Another aspect of the present invention is: a method for manufacturing an aluminum alloy material for cans with a surface treatment coating; a method for manufacturing an aluminum alloy material for cans with multiple layers of peritoneum, wherein the multiple layers of coatings include a surface treatment coating and a base lamination. In addition, there are aluminum alloy materials for cans obtained by such methods.

In addition, although the multilayer coating includes a surface treatment coating and a base coating, it may further include other coatings.

(Aluminum alloy material for tank)

Regarding the raw material of the aluminum alloy material for cans used in this embodiment, as long as it is used for aluminum cans, there is no special limitation.
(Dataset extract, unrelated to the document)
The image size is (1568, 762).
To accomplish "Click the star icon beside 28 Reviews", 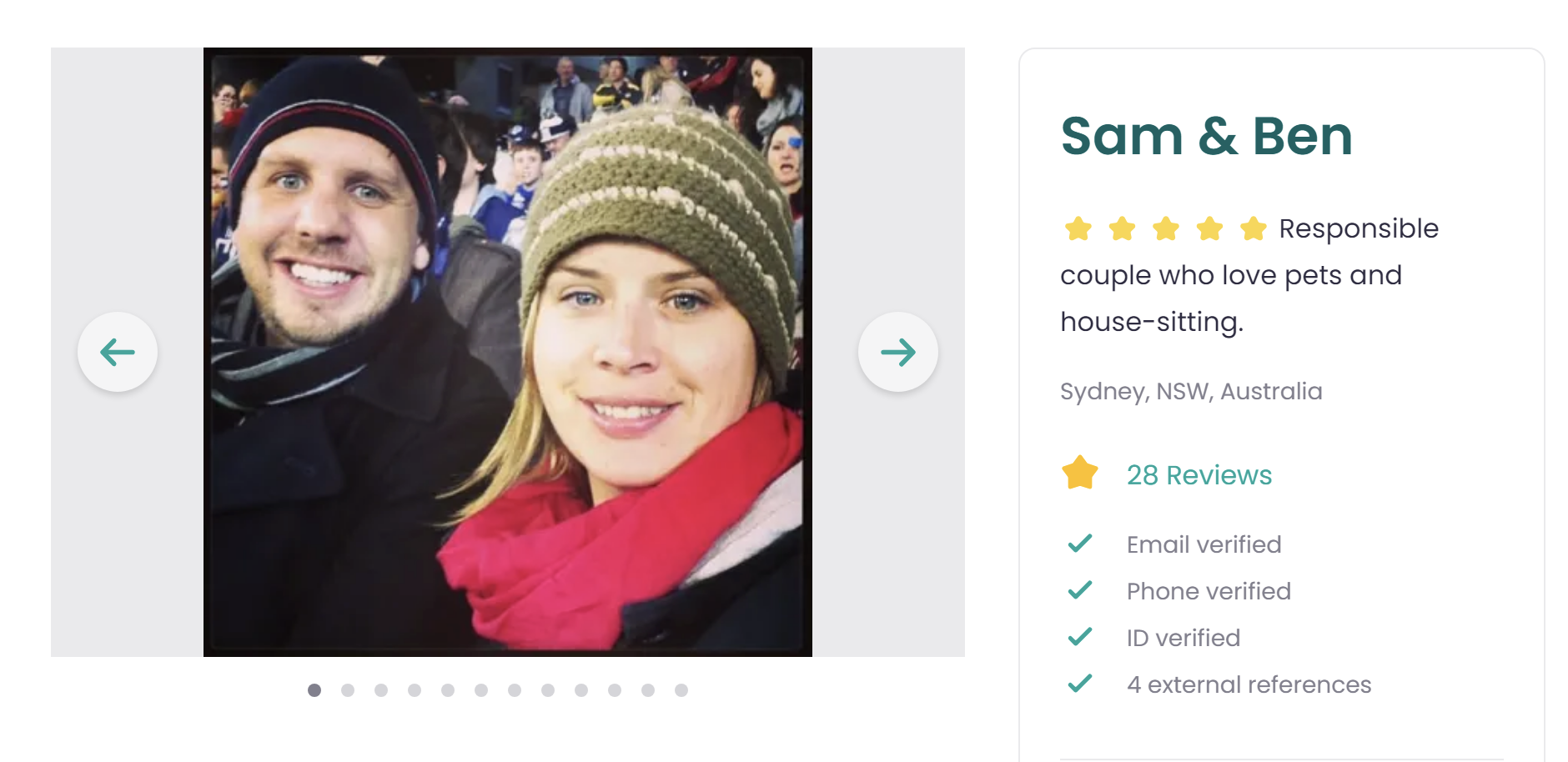I will coord(1080,474).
Examples include: aluminum-manganese alloy materials (A3000 series), aluminum-magnesium alloys Materials (A5000 series) etc. are preferred.
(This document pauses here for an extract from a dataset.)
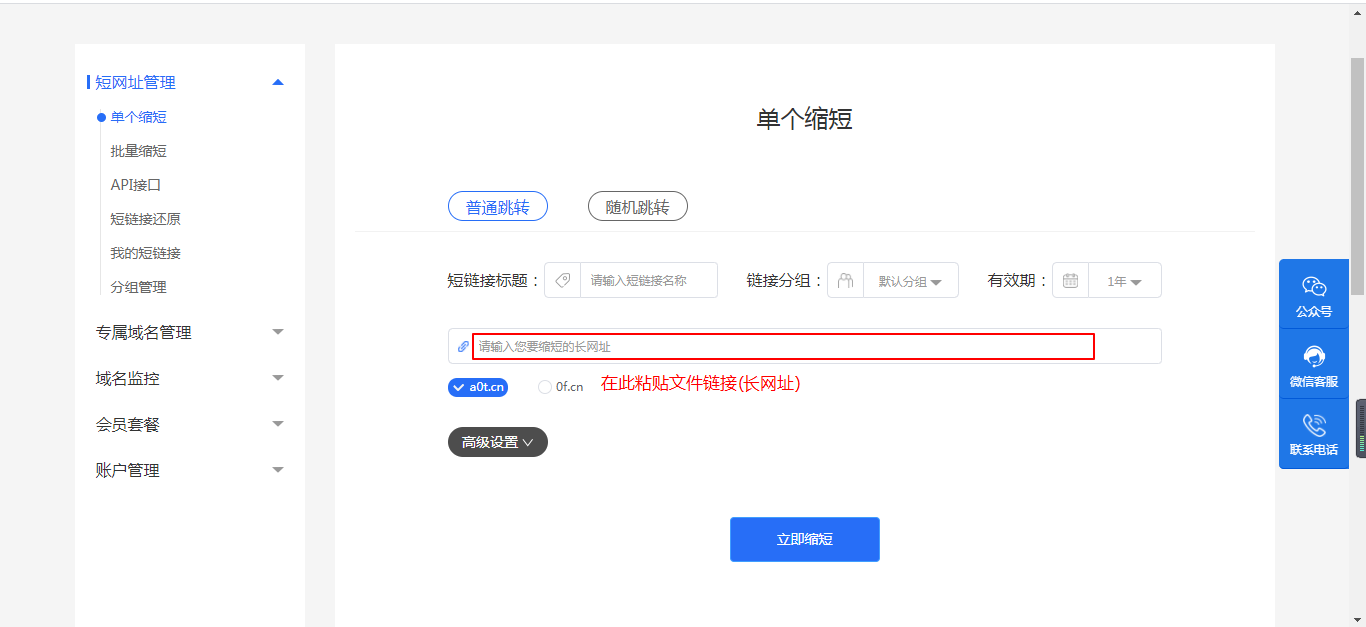Collapse the 短网址管理 sidebar section
The image size is (1366, 627).
277,82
Regarding the aluminum alloy material for cans, it is preferable to clean the surface of the aluminum alloy material for cans before forming the surface treatment film. There is no particular limitation on the method of cleaning the surface, for example, degreasing method. The degreasing agent used in the degreasing method is not particularly limited, and generally used organic solvents, alkaline degreasing agents, or acidic degreasing agents are exemplified.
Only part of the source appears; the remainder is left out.